Ceci étant les praticiens semblent suivre une ligne médiane en sollicitant, si ce n'est l'accord de l'assemblée générale, du moins son avis, préalablement à la prise de décision. Dans une optique similaire, un avis préalable du conseil syndical serait le bienvenu (même s'il n'a pas de portée obligatoire).
Compte tenu du caractère non négligeable des incidences pécuniaires (indemnité de licenciement, dommages-intérêts, ...), il n’est pas effectivement inutile de demander le point de vue du syndicat qui pourrait engager la responsabilité du syndic pour le garantir de tout ou partie des sommes qu'il serait amené à verser dans le cadre d'une condamnation pour licenciement abusif.
De son côté, une réponse ministérielle a énoncé que « rien ne s'oppose à ce que l'assemblée générale puisse donner, à propos de l'engagement ou du congédiement du concierge, certaines directives au syndic, ni à celui-ci de les solliciter, s'il l'estime nécessaire.
Je précise qu’un vote formel de l’assemblée sur le licenciement entacherait la procédure. En effet, aux termes de l’article L1232-2 du code du travail précise que « L'employeur qui envisage de licencier un salarié le convoque, avant toute décision, à un entretien préalable ». Nous en reparlerons.

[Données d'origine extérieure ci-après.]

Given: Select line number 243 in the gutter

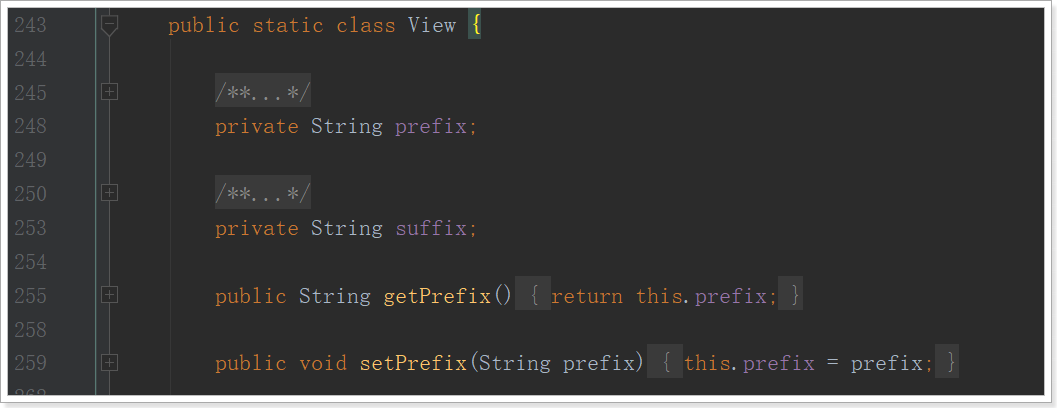Looking at the screenshot, I should click(x=30, y=26).
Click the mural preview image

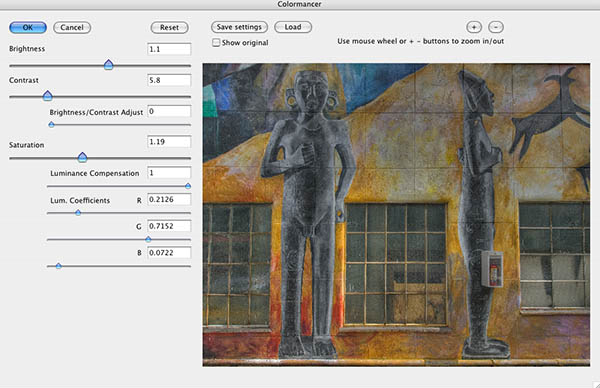396,215
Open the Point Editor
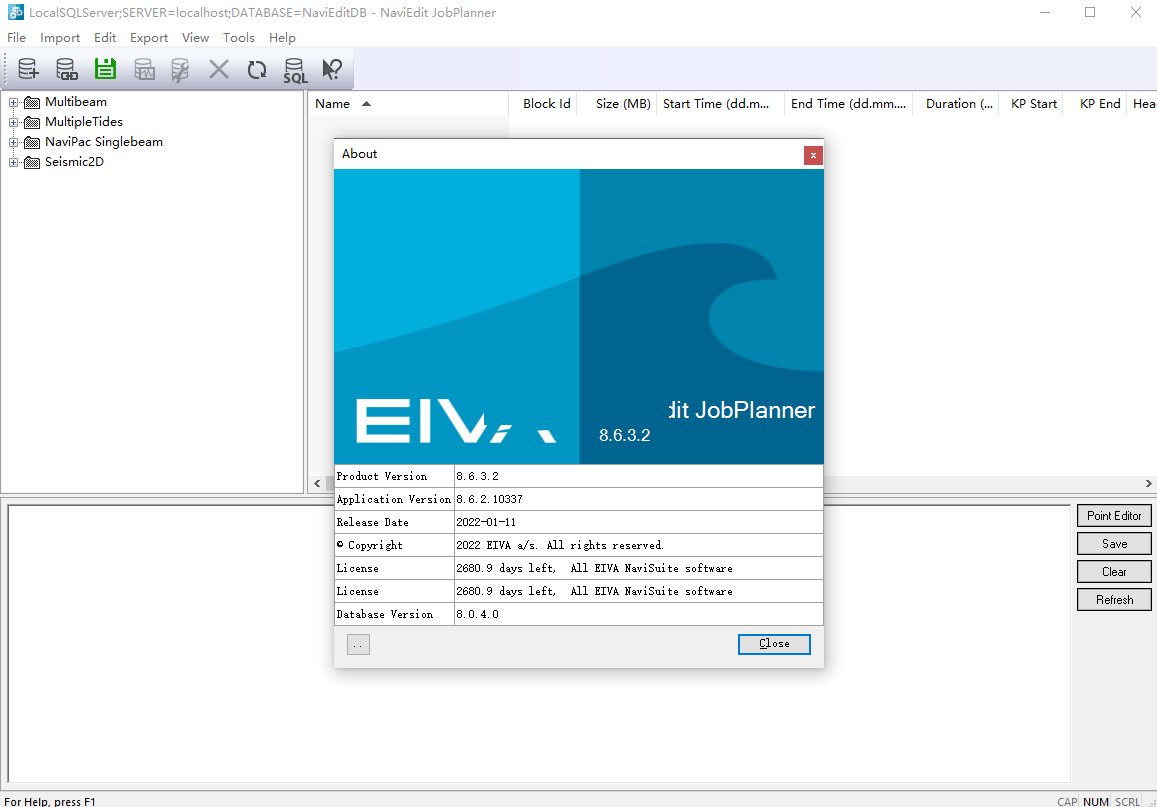Screen dimensions: 1157x807 1114,515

Clauses du règlement de copropriété contraires au décret du 17/03/1967
Les praticiens sont parfois confrontés à une clause du règlement de copropriété en vertu de laquelle le licenciement d'un salarié doit être autorisé par l'assemblée générale.
La Cour de cassation, réunie en assemblée plénière (Cass. ass. plén., 5 mars 2010 : JurisData n° 2010-002068 ; Bull. civ. ass. plén. 2010, n° 1 ; JCP G 2010, p. 1132, note D. Corrignan-Carsin ; Rev. loyers 2010, p. 286, obs. L. Guégan)., a retenu que si le licenciement d'un salarié du syndicat des copropriétaires entrait dans les pouvoirs propres du syndic, ce dernier devait néanmoins, lors de la procédure de licenciement, respecter le règlement de copropriété qui avait instauré une procédure d'autorisation préalable avant le licenciement du personnel du syndicat, laquelle n'avait pas été remise en cause, ni arguée de nullité par l'employeur comme contraire aux règles de la copropriété.
Une lecture attentive des règlements de copropriété s’impose avant d'entamer toute démarche envers le salarié !
Cet arrêt, qui rejoint l’article de mon blog consacré aux dispositions du règlement de copropriété réputées nulles et non écrites, pose un important problème de fond.
Comme nous l’avons vu, en matière sociale, la procédure impose en effet que l’employeur doit convoquer le salarié à un entretien préalable avant toute décision.
Or, si le syndic doit solliciter le vote de l’assemblée avant d’entamer la procédure, il sera dans l’impossibilité de respecter la procédure imposée par le code de travail avec le risque de voir déclarer un licenciement sans cause réelle et sérieuse !
Evolution législative
Depuis la loi n° 2009-323 du 25 mars 2009, l'assemblée générale des copropriétaires décide à la majorité qualifiée la suppression du poste de concierge ou de gardien, sous réserve qu'elle ne porte pas atteinte à la destination de l'immeuble ou aux modalités de jouissance des parties privatives de l'immeuble (L. 1965, art. 26 f).
Dans ce cadre, il appartiendra au syndic d'engager la procédure de licenciement (conformément aux dispositions impératives, prévues par le Code du travail et la convention collective, sous peine d'engager sa responsabilité envers le syndicat) sans avoir à demander l'aval de l'assemblée, cette démarche n'étant que la conséquence de la décision prise par les copropriétaires en assemblée.